Acclimitisation climb towards North Col
After saying goodbye to our trekkers we make an initial climb towards the North Col as part of our acclimatisation. The moraine continues up the side of the glacier, close to the flank of Changtse for two hours to crampon point where we break out onto the glacier. From here we walk gradually up the glacier with crampons on for another two hours to the very foot of the slopes leading to the col. From there the trail climbs very steeply on fixed ropes. If we are feeling good we make an initial foray onto the North Col route and have a practice using the fixed ropes to ascend and descend.
A final rest and preparation day. We pack all our gear for tomorrow and make sure we rest, drink and eat as much as we can.
Climb to the North Col (7,066m)
A long, hard day today as we leave early under supervision of the leader and our climbing sherpas. We trek for two hours to the edge of the glacier where we put our crampons on. From here we continue for another two hours across the wind swept glacier to the base of the fixed rope (at about 6,600m). The route is fixed in late March each year by the teams attempting Everest and provides security and assistance as we weave up between the ice seracs. Most of the route is 30–40 degrees steep with some steeper sections and there is one part that is almost vertical. There may be some crevasses spanned by ladders. It will be hard work as we inch our way up the fixed ropes with a jumar. It usually takes at least four hours on the fixed ropes from the base of the col to the col. All the effort is worth it and once at the North Col we will be rewarded on a clear day with incredible views across the North Face of Everest, up the north ridge to the summit. We walk along to the fixed North Col campsite for photos a rest and a drink before descending carefully to ABC. Today will be at least a 12 -14 hour round trip.
A spare day in case of bad weather or we need more time to acclimatise. Group members will acclimatise at different speeds and it is important to allow contingency days to allow all clients maximum chance of achieving their goal. If all has gone well this day will be used as a rest day at ABC.
Return to Base Camp 5,200m
We have a long but spectacular return walk to Base Camp on day 19 and day 20 is a well deserved free day at Base Camp for washing/showering and packing.

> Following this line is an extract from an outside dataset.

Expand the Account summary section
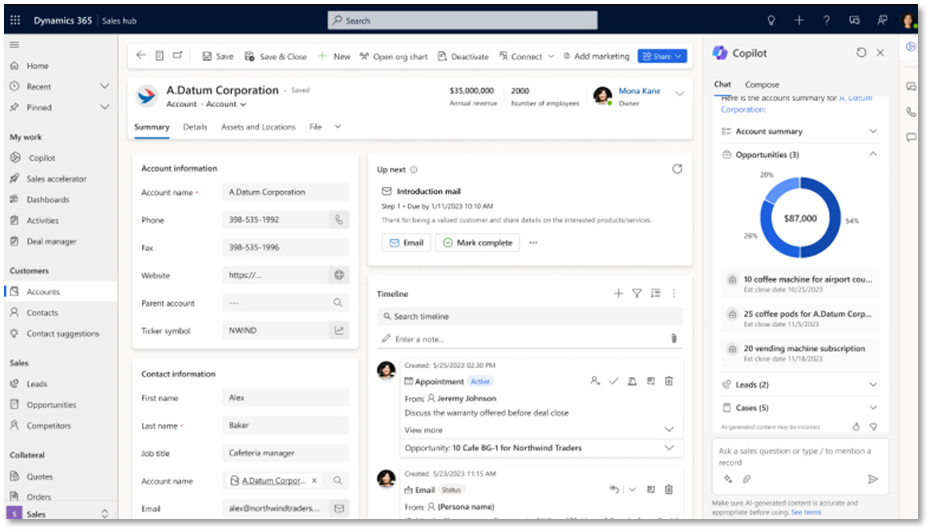The width and height of the screenshot is (931, 532). tap(873, 132)
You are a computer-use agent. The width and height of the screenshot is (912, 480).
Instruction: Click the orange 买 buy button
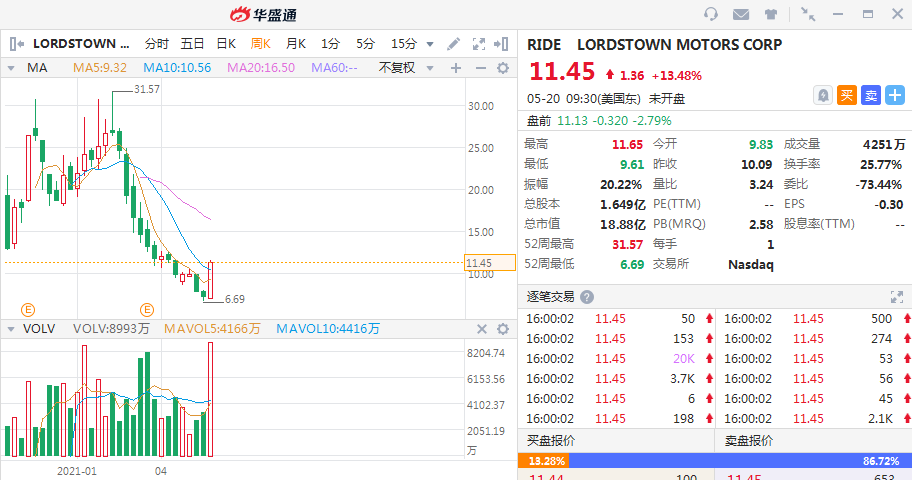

Second day return to Base Camp 5,200m
Second day return to Base Camp 5,200m
Drive to Nyalam or Zhangmu
The landcruisers will arrive at Base Camp this morning and we drive back to the Friendship Highway again. Turning west and then south we drive back over the Himalaya. As Everest recedes from view we have a splendid panorama of Shishapangma, the only 8,000m peak entirely in Tibet, the views are spectacular - to the north is a vast open landscape with range upon range of mountains beyond, while ahead of us to the south there is an amazing panorama of snow-capped peaks of the main Himalaya chain. A steady climb brings us to the summit of the Lalung La (5,000m) and then the Tong La (5,100m) as we leave Tibet - from the pass the road drops into a gorge between snow-capped peaks. A long and sometimes steep descent brings us down to Nyalam. If there is time we continue on down the gorge, which narrows considerably - the road is a tremendous feat of engineering - and in less than an hour we leave the stark scenery and pass into an altogether different world, descending dramatically into a forested gorge until we arrive at Zhangmu and our final night in Tibet.
Drive to Kathmandu
We drive or walk down to the Friendship Bridge. This depends on the amount of traffic and road conditions. Usually we can drive most of the way and just have a short walk along the road. After completing the Chinese border formalities we cross the Friendship Bridge and we are back in Nepal. As soon as the Nepalese border formalities are complete, we board our bus. The road follows the Bhote Kosi Valley down to its junction with the Sun Kosi at Barabise. We continue down the Sun Kosi past rice terraces, small villages and scrub woodland to Dolalghat where we leave the river and complete our journey to Kathmandu, stopping for lunch en route. We should arrive in Kathmandu late afternoon.
For those on group flights, these depart early morning and will arrive in the UK the same day. For those not flying on the group flight back to London they will leave us after breakfast.